A winter storm watch was in effect for most of southeast Colorado, the panhandle of Oklahoma and north Texas through Thursday. By Tuesday afternoon, light snow was falling in Salt Lake City. No major airport delays were reported there or in Denver, but holiday travelers across the region were warned to check with their airlines before arriving for flights.

Elsewhere, holiday travelers scrambled to adjust their plans before the snow storm hit.

In Denver, Sarah McAnarney and her husband planned to leave town Wednesday to visit family in Ozark, Mo., with their springer spaniel, Olive. But forecasts prompted them to skip a day of skiing in the Rockies and start driving a day early.

McAnarney said she was caught in a blizzard two weeks ago in the Rockies and needed four hours to drive 100 miles from Vail to Denver.

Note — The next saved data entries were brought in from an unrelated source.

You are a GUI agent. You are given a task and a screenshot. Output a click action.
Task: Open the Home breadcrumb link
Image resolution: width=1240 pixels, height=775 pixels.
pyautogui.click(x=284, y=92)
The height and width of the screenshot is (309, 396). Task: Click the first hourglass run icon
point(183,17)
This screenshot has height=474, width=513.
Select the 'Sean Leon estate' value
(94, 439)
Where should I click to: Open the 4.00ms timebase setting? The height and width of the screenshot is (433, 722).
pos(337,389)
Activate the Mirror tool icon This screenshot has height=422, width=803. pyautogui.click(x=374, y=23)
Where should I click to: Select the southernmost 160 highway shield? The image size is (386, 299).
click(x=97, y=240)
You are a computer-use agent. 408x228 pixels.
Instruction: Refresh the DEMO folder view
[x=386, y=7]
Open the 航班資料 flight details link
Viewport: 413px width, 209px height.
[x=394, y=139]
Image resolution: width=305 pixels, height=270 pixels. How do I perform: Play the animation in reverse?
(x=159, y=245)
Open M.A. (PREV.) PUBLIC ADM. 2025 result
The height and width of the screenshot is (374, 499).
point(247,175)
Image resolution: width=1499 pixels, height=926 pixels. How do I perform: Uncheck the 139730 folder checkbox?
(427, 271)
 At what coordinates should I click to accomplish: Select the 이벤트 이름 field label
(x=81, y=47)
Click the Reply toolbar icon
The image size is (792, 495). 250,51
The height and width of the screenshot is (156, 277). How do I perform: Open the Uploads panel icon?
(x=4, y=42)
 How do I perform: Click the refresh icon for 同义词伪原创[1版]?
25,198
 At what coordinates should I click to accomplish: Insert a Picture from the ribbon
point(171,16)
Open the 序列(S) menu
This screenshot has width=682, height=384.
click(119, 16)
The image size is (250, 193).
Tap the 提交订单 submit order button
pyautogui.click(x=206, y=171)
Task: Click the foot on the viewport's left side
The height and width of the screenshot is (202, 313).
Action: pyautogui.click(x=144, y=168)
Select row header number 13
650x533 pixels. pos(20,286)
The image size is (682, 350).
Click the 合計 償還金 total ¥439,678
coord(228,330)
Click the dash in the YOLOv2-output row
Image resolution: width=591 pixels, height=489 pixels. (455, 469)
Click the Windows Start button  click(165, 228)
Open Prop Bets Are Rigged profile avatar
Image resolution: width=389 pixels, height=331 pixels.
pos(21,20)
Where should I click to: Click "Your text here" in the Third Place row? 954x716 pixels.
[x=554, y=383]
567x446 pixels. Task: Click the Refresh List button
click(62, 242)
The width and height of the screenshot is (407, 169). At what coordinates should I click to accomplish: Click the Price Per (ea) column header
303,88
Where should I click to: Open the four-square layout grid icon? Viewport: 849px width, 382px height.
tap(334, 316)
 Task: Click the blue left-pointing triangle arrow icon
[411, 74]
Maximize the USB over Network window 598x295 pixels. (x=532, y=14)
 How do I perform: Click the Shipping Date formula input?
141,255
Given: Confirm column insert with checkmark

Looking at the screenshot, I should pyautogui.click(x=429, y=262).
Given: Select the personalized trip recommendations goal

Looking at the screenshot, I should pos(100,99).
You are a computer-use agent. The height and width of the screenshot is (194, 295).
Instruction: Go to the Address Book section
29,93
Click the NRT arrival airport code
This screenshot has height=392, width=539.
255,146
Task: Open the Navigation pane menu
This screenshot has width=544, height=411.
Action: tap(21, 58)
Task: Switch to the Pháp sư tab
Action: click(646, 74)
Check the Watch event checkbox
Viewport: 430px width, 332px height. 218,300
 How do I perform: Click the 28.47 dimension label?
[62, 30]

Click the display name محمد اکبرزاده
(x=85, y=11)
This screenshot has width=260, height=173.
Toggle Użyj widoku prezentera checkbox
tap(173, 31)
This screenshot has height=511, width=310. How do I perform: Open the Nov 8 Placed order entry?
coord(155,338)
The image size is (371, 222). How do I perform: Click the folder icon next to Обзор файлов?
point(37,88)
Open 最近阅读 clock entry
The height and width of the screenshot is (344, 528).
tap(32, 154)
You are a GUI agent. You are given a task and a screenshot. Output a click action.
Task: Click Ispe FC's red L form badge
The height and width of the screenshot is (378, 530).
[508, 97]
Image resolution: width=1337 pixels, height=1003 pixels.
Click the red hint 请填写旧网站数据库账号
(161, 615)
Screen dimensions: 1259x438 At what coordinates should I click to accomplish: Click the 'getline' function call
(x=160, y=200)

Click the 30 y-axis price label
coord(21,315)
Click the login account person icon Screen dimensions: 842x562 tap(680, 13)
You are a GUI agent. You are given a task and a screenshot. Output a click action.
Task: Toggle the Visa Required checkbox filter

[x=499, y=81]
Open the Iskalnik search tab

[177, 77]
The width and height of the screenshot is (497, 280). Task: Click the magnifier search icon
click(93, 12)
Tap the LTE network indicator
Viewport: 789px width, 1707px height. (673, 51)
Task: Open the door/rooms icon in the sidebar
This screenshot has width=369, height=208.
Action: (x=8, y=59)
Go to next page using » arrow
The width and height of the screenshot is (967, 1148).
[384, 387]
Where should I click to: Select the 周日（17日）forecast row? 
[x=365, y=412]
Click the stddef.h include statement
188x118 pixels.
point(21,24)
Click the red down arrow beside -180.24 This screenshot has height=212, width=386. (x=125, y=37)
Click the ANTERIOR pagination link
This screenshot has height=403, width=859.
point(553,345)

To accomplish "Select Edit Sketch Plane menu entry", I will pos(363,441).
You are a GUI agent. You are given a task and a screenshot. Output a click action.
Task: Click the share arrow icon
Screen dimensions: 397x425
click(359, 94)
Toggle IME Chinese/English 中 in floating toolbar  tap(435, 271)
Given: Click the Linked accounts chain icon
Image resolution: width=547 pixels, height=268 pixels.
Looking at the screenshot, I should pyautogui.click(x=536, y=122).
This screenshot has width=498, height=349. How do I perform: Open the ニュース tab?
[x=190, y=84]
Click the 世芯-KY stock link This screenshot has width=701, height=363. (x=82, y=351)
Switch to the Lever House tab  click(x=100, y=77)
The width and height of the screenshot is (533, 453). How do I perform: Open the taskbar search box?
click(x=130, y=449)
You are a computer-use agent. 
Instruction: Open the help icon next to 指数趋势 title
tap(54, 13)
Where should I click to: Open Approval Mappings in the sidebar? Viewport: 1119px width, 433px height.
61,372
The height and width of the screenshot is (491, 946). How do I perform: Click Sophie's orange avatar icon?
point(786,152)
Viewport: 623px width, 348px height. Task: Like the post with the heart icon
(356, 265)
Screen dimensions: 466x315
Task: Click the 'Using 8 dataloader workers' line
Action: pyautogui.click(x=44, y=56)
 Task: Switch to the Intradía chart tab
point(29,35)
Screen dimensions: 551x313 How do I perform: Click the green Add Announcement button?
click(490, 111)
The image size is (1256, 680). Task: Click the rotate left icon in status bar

She said she didn’t want to repeat the experience.

“I was driving through a whiteout,” she said Tuesday at a truck stop east of Topeka, Kan. “You couldn’t see over your headlights.”

Craig Rueschhoff, 35, and his girlfriend, Brenna Larson, in Des Moines, Iowa said they had planned to drive 210-miles to Columbus, Neb., to visit his parents, then on to visit Larson’s family in western Iowa, but were thinking of canceling the annual trip.

“We’ve had both my mom and her mom encourage us not to come if the weather is too bad,” he said. “They wouldn’t feel bad if we didn’t come. We’ve gotten their blessing.”

The winter conditions follow a weekend storm that dropped record snowfall and interrupted holiday shopping and travel on the East Coast. Delays from that storm sparked an unruly crowd that included passengers still on standby Tuesday at the Delta Air Lines terminal at John F. Kennedy Airport in New York. Police were called to help with crowd control.

Rose said holiday revelers in the West and Midwest should worry about the cold as well as the snow. Temperatures across Colorado on Christmas were not expected to get out of the 20s, with single-digits expected in the mountains. Hard money training.